I have sinned against the central authority of that in the United States, the neo-pagan Roman style Temple city of Hollywood, yet again. I delight in dissing the movies the way that a puerile pop-culture vulture or tenured university philosophy fop delights in repeating the rote-learned tropes of anti-Christian impiety but for what are more grown-up purposes. I figure like with my blasphemy against the cult of the Founders and the Constitution and even the holy of holies, the Bill of Rights, someone's got to try to jar that frozen but broken bolt loose.
There are rare, very, very rare exceptions to the nearly uniform awfulness that the movies are. I don't see the more recent ones because I don't go to the movies, I don't watch them on DVD very often, though I do see clips from time to time.

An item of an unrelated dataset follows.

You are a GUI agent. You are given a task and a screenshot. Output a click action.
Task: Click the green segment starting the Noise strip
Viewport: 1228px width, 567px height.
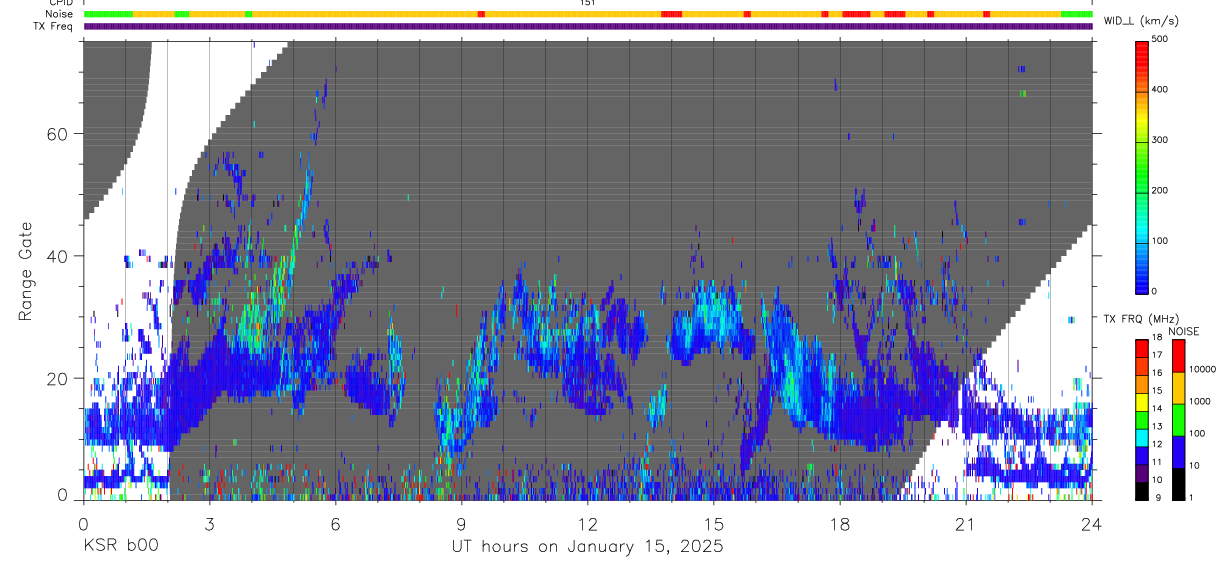(108, 14)
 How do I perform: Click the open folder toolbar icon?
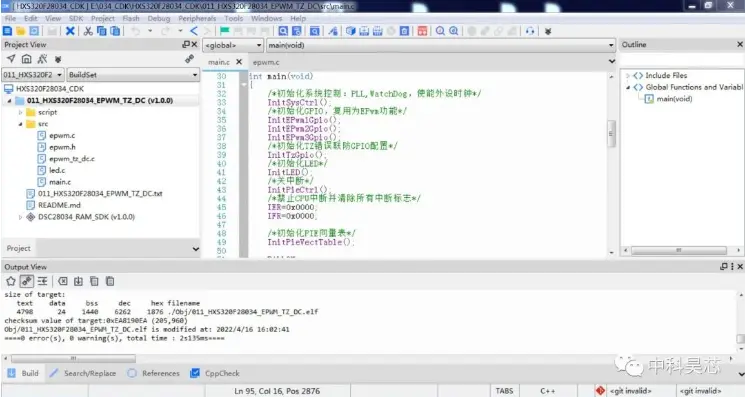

That video I posted about the now ubiquitous use of male rape, especially prison rape as a comedy trope EVEN IN CHILDRENS' CARTOONS, FOR FUCKSAKE! - which in a decent culture would be as vile as jokes about lynching or the Holocaust are (that both have been, in the case of the lynching of Black People and, as I'm equally horrified and enraged to discover, is currently being entered into the sad sack of "comedy" topics, the Shoah) led to me watching more on the channel of its creator. I was surprised to find that he also created the Buffy vs. Twilight video and the Donald Duck encounters Glenn Beck ones which are masterpieces of satire, the real thing, not the crap that gets called that.
One of his other longer commentaries is The Fantastic Masculinity of Newt Scamander, about a movie spinoff of the Harry Potter series which I hadn't known about since, apparently, the stories aren't in novels but only in screen plays so I had missed J. K. Rowling's invention of a character who might lead me to watch the movies. I watched two of the H.P. movies after having read the books and did not like the movies, at all though I quite liked the books. If she wrote them as books, I'd probably go out of my way to read them, though my nieces who I read the books to are too old for that now.
The excellent Jonathan Mcintosh who makes these points out that the movie critics largely disliked the character of Newt Scamander exactly because he wasn't the typical Hollywood type of manly man, pointing out that even the boy Harry Potter is more typical of the stereotypes that the movies love to recreate, endlessly, among the things that make the movies almost uniformly a deadening mind dulling waste of time and billions of dollars. I am generally allergic to Brit, especially English heroic types but what I saw of Newt Scamander as played by this actor was extremely appealing and the description of the plot sounded fresh and a welcomed relief. I think it's to Mcintosh's credit that he thought out his fresh take on these topics so well that it could make even a movie hater like me kind of think I might like to give this one a try.
His other cultural criticism is pretty good, what I've sampled of it.